2. Check all documents well before you leave.

Always check all your travel documents when they arrive, and then recheck them three or four days before your scheduled departure. On several occasion, I found mistakes in my travel documents that needed correcting. By verifying all information at least three days in advance, you leave time to deal with most possible errors.

3. Check your cruise itinerary carefully

On a cruise I'm taking this summer, it looks like the ship arrives in Venice a day early so you can see the city and disembark the next day. But the actual arrival time the night before is 10 p.m. You can't see much of Venice after midnight, and if I hadn't booked a hotel, we would be flying out the next morning and missing one of the wonders of the modern world.

Always check your itinerary to make sure you will have enough time to see what you want to see. Cruise itinerary listings can be tricky, especially start and end dates. Some cruise lines count the day your flight arrives in Europe as Day One, but in reality you will arrive at the airport, transfer to the ship, unpack, and then sail away. If you want to see the embarkation city -- and most cruises start in places where you will want to spend some time -- arrive a few days early and book a hotel. It's always a good idea anyway, to make sure you catch your ship, because airline service these days is statistically at all-time low for customer satisfaction.

4. Don't think you have to buy a lot of "cruise appropriate" clothes.

This is mostly for first time cruisers, though my dear wife seems to look at every upcoming cruise as a reason to shop. Because cruise lines publish and refer to dress codes all the time, newcomers often think there is some kind of unofficial uniform to wear on a ship.

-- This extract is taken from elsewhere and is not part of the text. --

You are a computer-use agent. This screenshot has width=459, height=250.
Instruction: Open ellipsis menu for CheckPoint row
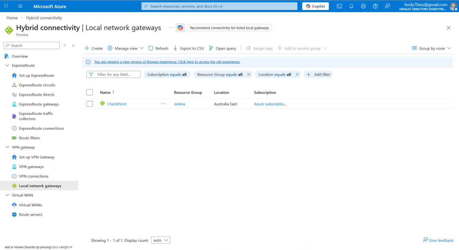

The real dress code on a cruise ship probably exists in your closet already, so you shouldn't have to buy anything. I am happy to see the trend toward more casual cruising, mainly because formal dress requirements put a lot of people off from cruising. (After working on a ship for a year and wearing a suit seven days a week, I swore that if I ever cruised as a passenger I would never wear a suit. Of course, I didn't keep that oath.)

Daytime wear is what you'd see during a pool party at a rich uncle's house. For men, cotton (not denim) shorts and a polo shirt are perfect. Button-down patterned shirts are also great; so are tropical (Hawaiian-style) shirts for tropical destinations, or any other pattern you like.

If you can't tell what color your sneakers were when you bought them, buy a new pair. Sandals are also acceptable for daytime wear -- but not on shore tours, where you need to protect your feet. For women, shorts and slacks for daytime wear are most practical, because decks can get windy. The air-conditioned interiors of cruise ships can also get chilly, so bring a sweater.

For men, formal night dining means you will want a jacket of some kind and preferably a tie, along with dark dress shoes. Shorts, sneakers, baseball hats and denim are never appropriate in the dining room. Finally, please do not buy nautical-themed clothes such as striped sweaters with epaulets or captain's style hats! You will look like a tenderfoot and probably feel like one, too.

5. Leave shipboard contact information at home for your family & friends.

I get email every week from people who need to get in touch with a loved one on a ship, either for good or bad news. It almost every case, they don't even know which cruise line to contact. Unfortunately, I cannot help these people.

When your cruise documents arrive, look for a punch-out card to give your friends or relatives, telling them everything they need to know about contacting you on your cruise. Make several copies of this information and send it to friends and family by e-mail, or by mail if necessary. The idea is to give it to them in a form that they can easily find if they need it. Tell them to stick on their refrigerator with a magnet until you get back.